ご当地ヒーロー〔超蓮人TTT〕
じんべい
第1話
第1話〔
この物語は、故郷と料理をこよなく愛する高校生が、運命に導かれ、食べ物で世界を征服しようとする悪の電子結社〔愚蓮人〕から、ご当地食材を守るためヒーローとなった物語である。
時は2021年、東京オリンピックの興奮もまだ冷めやらぬ頃、食品関連の技術は加速的に進化していた。
中でも冷凍技術の進化は群を抜いていた。
というのも東京オリンピックで世界中の人が集まる為、日本ならではの「おもてなし」はもちろん、日本の技術力を世界中に見せるチャンスと捉えていた企業関係者は、それぞれ母国の料理が日本で味わえる手段として、料理そのものを冷凍し、なおかつ味もそのままに再現するという技術を切磋琢磨していたのである。
そして今では、料理だけでなく、食材そのものも冷凍することに成功し、解凍するだけで新鮮な野菜や魚、肉が手に入り、もはや〔旬〕という言葉は無くなっていた。

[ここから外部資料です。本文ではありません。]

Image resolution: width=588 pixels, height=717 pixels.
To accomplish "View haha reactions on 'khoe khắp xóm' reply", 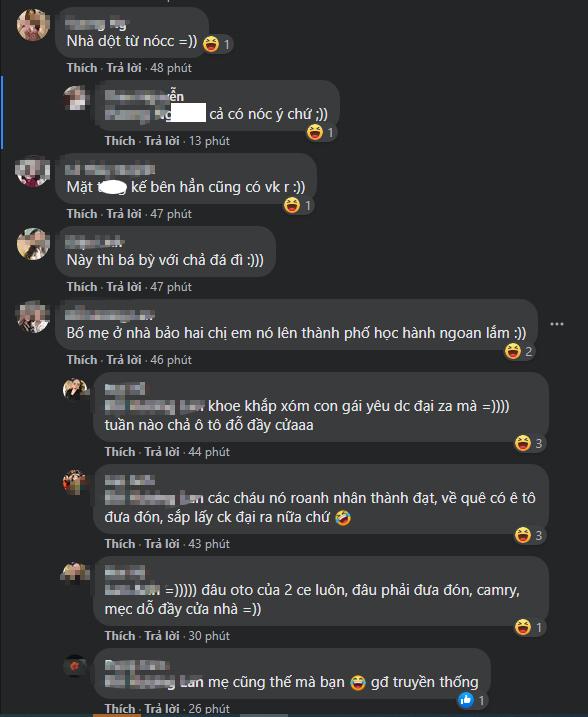I will pyautogui.click(x=529, y=443).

そしてもう1つ、同じく凄まじい進化を遂げていた物があった。
それは冷凍食品を解凍する「電子レンジ」である。
すべての機器に最新のAI(人工知能YUKA)を搭載、このAIは常に進化し続け、冷凍食品を入れるだけで、使われてる食材、料理名を
検索し、その料理にあった温度、時間を自動で決め、いつでも世界中の料理が自宅にて食べられる
というものだった。
そして〔YUKA〕搭載の電子レンジは世界中に輸出されていた。
この進化に伴い、保育園、小、中学校などや弁当製造業者の激務が改善、共働きの家庭でも、すぐに美味しく温かい料理が出来ることから、すべての学校、家庭に設置されていた。
その素晴らしい進化の中で、人々がただ1つ失った物があった。
それは「家庭の味」いわゆる「お袋の味」だ。
ちなみに、ある幼稚園で好きな料理を聞いてみると、「ハンバーグ」「カレーライス」「スパゲッティ」「お寿司 」「肉じゃが」聞き慣れた料理名が出るなか、「ボソーレ」「ホンオフェ」「パステウ」など聞きなれない料理名が出た。ただどの料理名の前に必ず「お母さんがチンした」というワードが全員から聞こえてきたのである。
そう、もはや家では料理をしなくなっていた。カロリー計算も栄養バランスも出来ている冷凍食品を買って来て、レンジでチンすれば、美味しいご飯が出来るからである。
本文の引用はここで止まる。